Stored items:

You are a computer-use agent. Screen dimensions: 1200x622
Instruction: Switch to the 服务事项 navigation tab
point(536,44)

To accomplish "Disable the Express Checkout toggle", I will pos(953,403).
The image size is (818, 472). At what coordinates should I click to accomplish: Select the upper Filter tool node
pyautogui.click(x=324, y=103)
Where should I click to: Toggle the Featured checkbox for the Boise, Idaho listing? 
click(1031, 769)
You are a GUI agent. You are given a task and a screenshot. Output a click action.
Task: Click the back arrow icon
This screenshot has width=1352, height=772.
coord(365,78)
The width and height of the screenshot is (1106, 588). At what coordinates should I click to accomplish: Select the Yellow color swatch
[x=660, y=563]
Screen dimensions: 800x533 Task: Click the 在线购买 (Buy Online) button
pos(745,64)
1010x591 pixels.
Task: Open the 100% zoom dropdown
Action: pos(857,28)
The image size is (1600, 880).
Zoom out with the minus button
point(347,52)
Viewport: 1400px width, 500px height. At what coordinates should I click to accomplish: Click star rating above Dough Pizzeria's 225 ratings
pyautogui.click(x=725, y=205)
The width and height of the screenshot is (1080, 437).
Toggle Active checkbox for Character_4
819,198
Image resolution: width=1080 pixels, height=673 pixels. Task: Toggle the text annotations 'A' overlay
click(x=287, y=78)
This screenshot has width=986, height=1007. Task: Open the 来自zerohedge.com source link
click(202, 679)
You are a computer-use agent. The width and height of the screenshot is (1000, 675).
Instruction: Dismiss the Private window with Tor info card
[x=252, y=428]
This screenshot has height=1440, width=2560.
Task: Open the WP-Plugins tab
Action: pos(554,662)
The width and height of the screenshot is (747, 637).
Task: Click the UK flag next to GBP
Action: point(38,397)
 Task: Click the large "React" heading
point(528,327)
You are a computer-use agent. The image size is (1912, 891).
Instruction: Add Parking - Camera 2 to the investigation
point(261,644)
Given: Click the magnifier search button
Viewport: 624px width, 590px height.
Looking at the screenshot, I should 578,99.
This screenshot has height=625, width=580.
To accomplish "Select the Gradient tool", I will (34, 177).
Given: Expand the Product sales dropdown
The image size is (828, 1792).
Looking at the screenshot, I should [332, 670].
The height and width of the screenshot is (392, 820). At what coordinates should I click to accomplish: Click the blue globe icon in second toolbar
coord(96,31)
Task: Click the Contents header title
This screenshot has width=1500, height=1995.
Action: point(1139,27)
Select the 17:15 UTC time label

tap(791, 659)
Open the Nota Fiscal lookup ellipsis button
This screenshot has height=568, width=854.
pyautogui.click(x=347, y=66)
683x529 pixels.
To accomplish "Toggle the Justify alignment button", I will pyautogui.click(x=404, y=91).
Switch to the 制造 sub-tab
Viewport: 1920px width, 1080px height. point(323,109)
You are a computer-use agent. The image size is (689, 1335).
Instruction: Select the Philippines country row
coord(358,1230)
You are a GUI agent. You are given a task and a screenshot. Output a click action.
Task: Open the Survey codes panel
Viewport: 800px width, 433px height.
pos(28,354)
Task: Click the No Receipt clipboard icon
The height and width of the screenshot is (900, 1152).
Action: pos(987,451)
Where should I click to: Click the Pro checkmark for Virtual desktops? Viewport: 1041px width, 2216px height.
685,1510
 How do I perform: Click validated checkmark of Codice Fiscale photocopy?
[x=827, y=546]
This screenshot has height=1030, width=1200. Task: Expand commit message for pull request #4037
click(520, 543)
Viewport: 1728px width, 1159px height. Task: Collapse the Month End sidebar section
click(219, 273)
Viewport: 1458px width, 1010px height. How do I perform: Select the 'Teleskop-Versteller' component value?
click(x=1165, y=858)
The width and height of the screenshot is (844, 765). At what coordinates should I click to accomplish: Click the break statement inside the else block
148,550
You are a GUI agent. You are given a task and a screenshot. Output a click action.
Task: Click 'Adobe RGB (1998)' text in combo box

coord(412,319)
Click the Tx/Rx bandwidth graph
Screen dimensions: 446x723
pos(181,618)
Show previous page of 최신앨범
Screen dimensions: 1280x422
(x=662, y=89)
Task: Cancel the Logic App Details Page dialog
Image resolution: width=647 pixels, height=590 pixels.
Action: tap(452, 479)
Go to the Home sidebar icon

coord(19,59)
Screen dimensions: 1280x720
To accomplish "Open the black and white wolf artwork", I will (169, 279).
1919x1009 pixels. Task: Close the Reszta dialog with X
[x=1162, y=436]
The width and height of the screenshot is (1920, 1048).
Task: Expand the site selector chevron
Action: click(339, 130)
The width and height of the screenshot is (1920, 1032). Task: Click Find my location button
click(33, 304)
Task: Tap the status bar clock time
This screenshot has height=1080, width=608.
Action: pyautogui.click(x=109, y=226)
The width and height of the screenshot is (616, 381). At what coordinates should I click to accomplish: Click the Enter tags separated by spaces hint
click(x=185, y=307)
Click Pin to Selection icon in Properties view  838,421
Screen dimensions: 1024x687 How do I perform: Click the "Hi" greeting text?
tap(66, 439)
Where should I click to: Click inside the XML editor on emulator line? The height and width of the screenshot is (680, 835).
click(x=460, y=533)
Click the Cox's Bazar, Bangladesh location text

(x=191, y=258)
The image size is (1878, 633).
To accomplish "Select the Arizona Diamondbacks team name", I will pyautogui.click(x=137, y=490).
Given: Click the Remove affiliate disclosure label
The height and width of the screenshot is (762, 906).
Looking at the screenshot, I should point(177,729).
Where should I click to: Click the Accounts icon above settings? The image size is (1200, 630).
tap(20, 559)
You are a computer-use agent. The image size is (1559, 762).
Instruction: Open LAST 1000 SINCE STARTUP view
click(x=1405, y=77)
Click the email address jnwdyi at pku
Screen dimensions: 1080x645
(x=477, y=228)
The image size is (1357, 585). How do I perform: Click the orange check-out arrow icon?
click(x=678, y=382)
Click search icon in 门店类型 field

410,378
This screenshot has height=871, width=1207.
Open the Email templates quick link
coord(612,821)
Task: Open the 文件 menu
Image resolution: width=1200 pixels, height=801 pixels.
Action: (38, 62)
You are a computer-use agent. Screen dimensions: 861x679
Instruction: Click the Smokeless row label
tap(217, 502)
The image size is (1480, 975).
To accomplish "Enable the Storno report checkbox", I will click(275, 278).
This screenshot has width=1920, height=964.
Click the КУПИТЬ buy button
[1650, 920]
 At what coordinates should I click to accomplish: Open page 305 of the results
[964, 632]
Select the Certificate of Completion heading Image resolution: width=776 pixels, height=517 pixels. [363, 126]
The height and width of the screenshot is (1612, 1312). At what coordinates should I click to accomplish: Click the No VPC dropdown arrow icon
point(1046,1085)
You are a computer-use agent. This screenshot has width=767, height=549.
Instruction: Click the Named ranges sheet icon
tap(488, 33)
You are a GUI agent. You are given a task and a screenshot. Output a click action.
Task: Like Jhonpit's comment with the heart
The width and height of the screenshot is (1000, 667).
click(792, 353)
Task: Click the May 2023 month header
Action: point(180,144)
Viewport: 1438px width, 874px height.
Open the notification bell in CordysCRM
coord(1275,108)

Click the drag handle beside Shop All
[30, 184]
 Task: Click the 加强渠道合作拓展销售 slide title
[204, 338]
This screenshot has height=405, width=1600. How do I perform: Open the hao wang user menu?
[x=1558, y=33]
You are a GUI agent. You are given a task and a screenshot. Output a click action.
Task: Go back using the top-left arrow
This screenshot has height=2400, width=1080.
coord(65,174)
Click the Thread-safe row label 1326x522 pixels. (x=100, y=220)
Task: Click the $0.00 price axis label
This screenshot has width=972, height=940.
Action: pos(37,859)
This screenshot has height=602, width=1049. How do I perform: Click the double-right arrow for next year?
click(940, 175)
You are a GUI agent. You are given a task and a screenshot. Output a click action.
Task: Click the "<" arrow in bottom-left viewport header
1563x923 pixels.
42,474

__ASSIGNED TASK__. Each of the lines above should be printed again precisely as it reads.

__SOLVED PROBLEM__.
You are a computer-use agent. Screen dimensions: 1200x622
Instruction: Switch to the 服务事项 navigation tab
point(536,44)

To accomplish "Disable the Express Checkout toggle", I will pos(953,403).
The image size is (818, 472). At what coordinates should I click to accomplish: Select the upper Filter tool node
pyautogui.click(x=324, y=103)
Where should I click to: Toggle the Featured checkbox for the Boise, Idaho listing? 
click(1031, 769)
You are a GUI agent. You are given a task and a screenshot. Output a click action.
Task: Click the back arrow icon
This screenshot has width=1352, height=772.
coord(365,78)
The width and height of the screenshot is (1106, 588). At what coordinates should I click to accomplish: Select the Yellow color swatch
[x=660, y=563]
Screen dimensions: 800x533 Task: Click the 在线购买 (Buy Online) button
pos(745,64)
1010x591 pixels.
Task: Open the 100% zoom dropdown
Action: pos(857,28)
The image size is (1600, 880).
Zoom out with the minus button
point(347,52)
Viewport: 1400px width, 500px height. At what coordinates should I click to accomplish: Click star rating above Dough Pizzeria's 225 ratings
pyautogui.click(x=725, y=205)
The width and height of the screenshot is (1080, 437).
Toggle Active checkbox for Character_4
819,198
Image resolution: width=1080 pixels, height=673 pixels. Task: Toggle the text annotations 'A' overlay
click(x=287, y=78)
This screenshot has width=986, height=1007. Task: Open the 来自zerohedge.com source link
click(202, 679)
You are a computer-use agent. The width and height of the screenshot is (1000, 675).
Instruction: Dismiss the Private window with Tor info card
[x=252, y=428]
This screenshot has height=1440, width=2560.
Task: Open the WP-Plugins tab
Action: pos(554,662)
The width and height of the screenshot is (747, 637).
Task: Click the UK flag next to GBP
Action: point(38,397)
 Task: Click the large "React" heading
point(528,327)
You are a computer-use agent. The image size is (1912, 891).
Instruction: Add Parking - Camera 2 to the investigation
point(261,644)
Given: Click the magnifier search button
Viewport: 624px width, 590px height.
Looking at the screenshot, I should 578,99.
This screenshot has height=625, width=580.
To accomplish "Select the Gradient tool", I will (34, 177).
Given: Expand the Product sales dropdown
The image size is (828, 1792).
Looking at the screenshot, I should [332, 670].
The height and width of the screenshot is (392, 820). At what coordinates should I click to accomplish: Click the blue globe icon in second toolbar
coord(96,31)
Task: Click the Contents header title
This screenshot has width=1500, height=1995.
Action: point(1139,27)
Select the 17:15 UTC time label

tap(791, 659)
Open the Nota Fiscal lookup ellipsis button
This screenshot has height=568, width=854.
pyautogui.click(x=347, y=66)
683x529 pixels.
To accomplish "Toggle the Justify alignment button", I will pyautogui.click(x=404, y=91).
Switch to the 制造 sub-tab
Viewport: 1920px width, 1080px height. point(323,109)
You are a computer-use agent. The image size is (689, 1335).
Instruction: Select the Philippines country row
coord(358,1230)
You are a GUI agent. You are given a task and a screenshot. Output a click action.
Task: Open the Survey codes panel
Viewport: 800px width, 433px height.
pos(28,354)
Task: Click the No Receipt clipboard icon
The height and width of the screenshot is (900, 1152).
Action: pos(987,451)
Where should I click to: Click the Pro checkmark for Virtual desktops? Viewport: 1041px width, 2216px height.
685,1510
 How do I perform: Click validated checkmark of Codice Fiscale photocopy?
[x=827, y=546]
This screenshot has height=1030, width=1200. Task: Expand commit message for pull request #4037
click(520, 543)
Viewport: 1728px width, 1159px height. Task: Collapse the Month End sidebar section
click(219, 273)
Viewport: 1458px width, 1010px height. How do I perform: Select the 'Teleskop-Versteller' component value?
click(x=1165, y=858)
The width and height of the screenshot is (844, 765). At what coordinates should I click to accomplish: Click the break statement inside the else block
148,550
You are a GUI agent. You are given a task and a screenshot. Output a click action.
Task: Click 'Adobe RGB (1998)' text in combo box

coord(412,319)
Click the Tx/Rx bandwidth graph
Screen dimensions: 446x723
pos(181,618)
Show previous page of 최신앨범
Screen dimensions: 1280x422
(x=662, y=89)
Task: Cancel the Logic App Details Page dialog
Image resolution: width=647 pixels, height=590 pixels.
Action: tap(452, 479)
Go to the Home sidebar icon

coord(19,59)
Screen dimensions: 1280x720
To accomplish "Open the black and white wolf artwork", I will (169, 279).
1919x1009 pixels. Task: Close the Reszta dialog with X
[x=1162, y=436]
The width and height of the screenshot is (1920, 1048).
Task: Expand the site selector chevron
Action: click(339, 130)
The width and height of the screenshot is (1920, 1032). Task: Click Find my location button
click(33, 304)
Task: Tap the status bar clock time
This screenshot has height=1080, width=608.
Action: pyautogui.click(x=109, y=226)
The width and height of the screenshot is (616, 381). At what coordinates should I click to accomplish: Click the Enter tags separated by spaces hint
click(x=185, y=307)
Click Pin to Selection icon in Properties view  838,421
Screen dimensions: 1024x687 How do I perform: Click the "Hi" greeting text?
tap(66, 439)
Where should I click to: Click inside the XML editor on emulator line? The height and width of the screenshot is (680, 835).
click(x=460, y=533)
Click the Cox's Bazar, Bangladesh location text

(x=191, y=258)
The image size is (1878, 633).
To accomplish "Select the Arizona Diamondbacks team name", I will pyautogui.click(x=137, y=490).
Given: Click the Remove affiliate disclosure label
The height and width of the screenshot is (762, 906).
Looking at the screenshot, I should point(177,729).
Where should I click to: Click the Accounts icon above settings? The image size is (1200, 630).
tap(20, 559)
You are a computer-use agent. The image size is (1559, 762).
Instruction: Open LAST 1000 SINCE STARTUP view
click(x=1405, y=77)
Click the email address jnwdyi at pku
Screen dimensions: 1080x645
(x=477, y=228)
The image size is (1357, 585). How do I perform: Click the orange check-out arrow icon?
click(x=678, y=382)
Click search icon in 门店类型 field

410,378
This screenshot has height=871, width=1207.
Open the Email templates quick link
coord(612,821)
Task: Open the 文件 menu
Image resolution: width=1200 pixels, height=801 pixels.
Action: (38, 62)
You are a computer-use agent. Screen dimensions: 861x679
Instruction: Click the Smokeless row label
tap(217, 502)
The image size is (1480, 975).
To accomplish "Enable the Storno report checkbox", I will click(275, 278).
This screenshot has width=1920, height=964.
Click the КУПИТЬ buy button
[1650, 920]
 At what coordinates should I click to accomplish: Open page 305 of the results
[964, 632]
Select the Certificate of Completion heading Image resolution: width=776 pixels, height=517 pixels. [363, 126]
The height and width of the screenshot is (1612, 1312). At what coordinates should I click to accomplish: Click the No VPC dropdown arrow icon
point(1046,1085)
You are a computer-use agent. This screenshot has width=767, height=549.
Instruction: Click the Named ranges sheet icon
tap(488, 33)
You are a GUI agent. You are given a task and a screenshot. Output a click action.
Task: Like Jhonpit's comment with the heart
The width and height of the screenshot is (1000, 667).
click(792, 353)
Task: Click the May 2023 month header
Action: point(180,144)
Viewport: 1438px width, 874px height.
Open the notification bell in CordysCRM
coord(1275,108)

Click the drag handle beside Shop All
[30, 184]
 Task: Click the 加强渠道合作拓展销售 slide title
[204, 338]
This screenshot has height=405, width=1600. How do I perform: Open the hao wang user menu?
[x=1558, y=33]
You are a GUI agent. You are given a task and a screenshot. Output a click action.
Task: Go back using the top-left arrow
This screenshot has height=2400, width=1080.
coord(65,174)
Click the Thread-safe row label 1326x522 pixels. (x=100, y=220)
Task: Click the $0.00 price axis label
This screenshot has width=972, height=940.
Action: pos(37,859)
This screenshot has height=602, width=1049. How do I perform: Click the double-right arrow for next year?
click(940, 175)
You are a GUI agent. You are given a task and a screenshot. Output a click action.
Task: Click the "<" arrow in bottom-left viewport header
1563x923 pixels.
42,474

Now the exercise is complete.